Source data:

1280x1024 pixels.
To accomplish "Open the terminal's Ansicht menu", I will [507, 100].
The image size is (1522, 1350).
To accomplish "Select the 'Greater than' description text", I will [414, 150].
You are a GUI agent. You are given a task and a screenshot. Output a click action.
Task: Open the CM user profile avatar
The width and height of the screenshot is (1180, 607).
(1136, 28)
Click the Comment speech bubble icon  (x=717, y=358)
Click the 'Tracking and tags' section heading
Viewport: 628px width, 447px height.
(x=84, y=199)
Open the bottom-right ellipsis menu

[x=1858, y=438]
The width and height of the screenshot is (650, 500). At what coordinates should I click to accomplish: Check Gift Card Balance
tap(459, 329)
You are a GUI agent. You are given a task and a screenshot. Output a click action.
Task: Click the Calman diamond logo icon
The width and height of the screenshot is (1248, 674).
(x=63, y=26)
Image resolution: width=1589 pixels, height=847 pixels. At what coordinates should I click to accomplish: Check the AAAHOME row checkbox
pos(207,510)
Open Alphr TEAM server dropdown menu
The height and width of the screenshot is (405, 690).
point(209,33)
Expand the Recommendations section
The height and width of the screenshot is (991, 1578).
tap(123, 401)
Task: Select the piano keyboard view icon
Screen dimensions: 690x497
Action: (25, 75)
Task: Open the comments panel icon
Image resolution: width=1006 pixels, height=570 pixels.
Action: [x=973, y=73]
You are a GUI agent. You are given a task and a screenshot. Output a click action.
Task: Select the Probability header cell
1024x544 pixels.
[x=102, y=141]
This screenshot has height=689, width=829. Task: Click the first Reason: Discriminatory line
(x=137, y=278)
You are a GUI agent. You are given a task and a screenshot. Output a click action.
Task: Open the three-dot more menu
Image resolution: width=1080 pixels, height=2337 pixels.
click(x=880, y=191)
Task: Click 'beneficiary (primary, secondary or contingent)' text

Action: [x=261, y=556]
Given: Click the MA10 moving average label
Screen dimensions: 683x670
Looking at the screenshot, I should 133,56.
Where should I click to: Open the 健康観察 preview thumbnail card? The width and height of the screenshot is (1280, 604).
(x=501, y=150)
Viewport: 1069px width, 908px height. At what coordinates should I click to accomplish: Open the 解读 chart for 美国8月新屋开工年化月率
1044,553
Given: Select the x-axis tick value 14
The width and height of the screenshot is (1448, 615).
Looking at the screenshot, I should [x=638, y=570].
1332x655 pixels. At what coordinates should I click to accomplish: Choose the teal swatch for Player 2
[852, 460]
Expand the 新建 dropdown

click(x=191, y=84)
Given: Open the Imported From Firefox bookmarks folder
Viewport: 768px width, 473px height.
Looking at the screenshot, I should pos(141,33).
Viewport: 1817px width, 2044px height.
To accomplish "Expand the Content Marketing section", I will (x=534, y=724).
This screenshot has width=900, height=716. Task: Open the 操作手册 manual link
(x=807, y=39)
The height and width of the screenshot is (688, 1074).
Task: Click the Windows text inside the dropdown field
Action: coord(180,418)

Your task >>
The word is "will". Copy every line above where it appears.

Answer space >>
To accomplish "Open the terminal's Ansicht menu", I will [507, 100].
To accomplish "Select the 'Greater than' description text", I will [414, 150].
To accomplish "Expand the Content Marketing section", I will (x=534, y=724).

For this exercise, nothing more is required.